--- Extrait de page ---

Économie

Les nouveaux «warnings» de la BAD aux pays africains

La Banque africaine pour le développement alerte de nouveau sur les risques liés au changement climatique. L'institution appelle à une action «massive» et «rapide» pour faire face à ce phénoméne dont les impacts sur les pays du continent ne sont plus à démontrer. La Banque estime qu’en l’absence d’action climatique concertée, la souveraineté alimentaire globale reste à l’état d’objectif. La plupart des pays lourdement affectés par les changements climatiques se trouvent en Afrique, où les températures dépassent déjà les seuils au-delà desquels toute production agricole est quasi impossible.

Selon la BAD, si la tendance actuelle des flux de financement climatique vers l’Afrique se poursuit, le continent sera confronté à un déficit annuel qui pourrait dépasser 127 milliards de dollars d’ici 2030.

19 Avril 2023 À 15:22

Your browser doesn't support HTML5 audio

La Banque africaine pour le développement (BAD) revient à la charge pour tirer la sonnette d'alarme quant aux risques des changements climatiques pour le continent africain. L'institution panafricaine appelle à une action massive et rapide pour faire face à ce phénomène en accélérant le développement agricole durable du continent et en enclenchant une réelle transition énergétique.

--- Consigne ---
Écrivez la suite de l'article sur les alertes de la BAD face au changement climatique en Afrique. Les enregistrements qui suivent ne servent à rien ici.

Enregistrements de texte et de pointage d'éléments
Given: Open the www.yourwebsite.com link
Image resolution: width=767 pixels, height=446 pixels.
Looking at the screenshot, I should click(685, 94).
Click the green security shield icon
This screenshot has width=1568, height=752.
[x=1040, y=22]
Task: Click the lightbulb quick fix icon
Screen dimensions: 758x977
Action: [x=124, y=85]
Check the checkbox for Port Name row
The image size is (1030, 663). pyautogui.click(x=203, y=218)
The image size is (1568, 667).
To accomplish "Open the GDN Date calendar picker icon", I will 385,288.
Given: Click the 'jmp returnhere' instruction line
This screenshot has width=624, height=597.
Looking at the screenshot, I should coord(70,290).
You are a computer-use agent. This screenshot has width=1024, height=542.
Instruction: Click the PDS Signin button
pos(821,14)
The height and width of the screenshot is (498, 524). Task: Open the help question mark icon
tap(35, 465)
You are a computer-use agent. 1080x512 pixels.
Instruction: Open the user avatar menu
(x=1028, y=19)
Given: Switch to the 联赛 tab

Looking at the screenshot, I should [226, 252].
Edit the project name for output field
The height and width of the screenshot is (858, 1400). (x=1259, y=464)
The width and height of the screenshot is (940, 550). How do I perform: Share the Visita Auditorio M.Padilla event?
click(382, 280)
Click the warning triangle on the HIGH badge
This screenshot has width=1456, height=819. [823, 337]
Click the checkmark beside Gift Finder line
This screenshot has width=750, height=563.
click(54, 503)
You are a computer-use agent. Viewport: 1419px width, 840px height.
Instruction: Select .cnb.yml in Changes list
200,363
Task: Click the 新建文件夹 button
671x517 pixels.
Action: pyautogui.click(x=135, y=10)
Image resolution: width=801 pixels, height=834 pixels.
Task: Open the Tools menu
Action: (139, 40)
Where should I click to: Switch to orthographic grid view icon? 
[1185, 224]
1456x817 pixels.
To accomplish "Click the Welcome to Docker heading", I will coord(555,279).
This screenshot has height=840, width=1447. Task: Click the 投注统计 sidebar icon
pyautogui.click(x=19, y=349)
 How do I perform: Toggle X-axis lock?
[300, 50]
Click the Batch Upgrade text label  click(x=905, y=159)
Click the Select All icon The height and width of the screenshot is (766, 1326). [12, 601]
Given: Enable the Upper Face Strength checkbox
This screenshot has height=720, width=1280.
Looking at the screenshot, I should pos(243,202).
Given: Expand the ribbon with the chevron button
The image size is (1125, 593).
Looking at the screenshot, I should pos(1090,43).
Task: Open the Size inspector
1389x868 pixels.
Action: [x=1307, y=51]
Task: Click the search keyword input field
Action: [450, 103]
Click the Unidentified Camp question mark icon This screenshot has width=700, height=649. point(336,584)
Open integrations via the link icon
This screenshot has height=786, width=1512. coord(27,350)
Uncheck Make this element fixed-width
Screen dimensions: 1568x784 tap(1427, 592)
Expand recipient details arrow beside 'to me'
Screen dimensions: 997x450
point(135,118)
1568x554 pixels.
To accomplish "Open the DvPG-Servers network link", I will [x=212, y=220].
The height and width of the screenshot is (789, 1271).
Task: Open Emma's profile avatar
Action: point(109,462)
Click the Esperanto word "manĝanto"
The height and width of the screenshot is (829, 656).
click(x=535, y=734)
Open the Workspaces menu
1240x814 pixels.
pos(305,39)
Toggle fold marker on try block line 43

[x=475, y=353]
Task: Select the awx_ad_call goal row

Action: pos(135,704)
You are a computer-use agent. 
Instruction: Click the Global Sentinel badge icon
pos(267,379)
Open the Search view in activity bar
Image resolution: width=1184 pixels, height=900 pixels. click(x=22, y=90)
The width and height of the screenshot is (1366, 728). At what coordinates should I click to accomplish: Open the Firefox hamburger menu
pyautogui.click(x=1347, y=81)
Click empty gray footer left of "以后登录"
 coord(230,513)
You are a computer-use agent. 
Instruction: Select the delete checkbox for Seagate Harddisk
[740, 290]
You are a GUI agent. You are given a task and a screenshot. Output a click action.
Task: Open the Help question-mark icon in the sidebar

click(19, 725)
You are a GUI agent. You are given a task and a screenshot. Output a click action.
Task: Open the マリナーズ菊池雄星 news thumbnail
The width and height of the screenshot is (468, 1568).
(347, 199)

--- Réponse ---
La Banque relève le «cruel paradoxe» d’un continent qui possède 65% des terres arables non cultivées dans le monde et importe aujourd’hui plus de 100 millions de tonnes métriques de nourriture pour une valeur annuelle de 75 milliards de dollars. Alors qu'au-delà de la simple résilience, le continent africain peut devenir une véritable puissance alimentaire mondiale.

Pour la BAD, le climat n’est plus le seul défi. En effet, indique la Banque, le conflit russo-ukrainien a placé les systèmes alimentaires face à un triple défi : productif, économique et géopolitique. La capacité des Africains à produire et se nourrir s’en trouve fragilisée. Ce contexte a fortement perturbé l’approvisionnement mondial en denrées alimentaires et provoqué l’envolée des prix des matières premières. Plus de 280 millions de personnes en Afrique souffrent de la faim. Ce que la BAD juge «inacceptable».  En réponse, l’institution affirme avoir déployé la Facilité africaine de production alimentaire d’urgence : une enveloppe de 1,5 milliard de dollars en soutien à 34 pays africains et à 20 millions d’agriculteurs pour produire 38 millions de tonnes de denrées alimentaires, d’une valeur de 12 milliards de dollars.

«La succession des crises redéfinit notre marche collective vers un même cap : la souveraineté alimentaire du continent africain. Il est vital de ne pas dévier en chemin. Chaque épreuve est une opportunité de faire différemment», souligne la Banque qui tiendra cette année ces assemblées annuelles en Égypte.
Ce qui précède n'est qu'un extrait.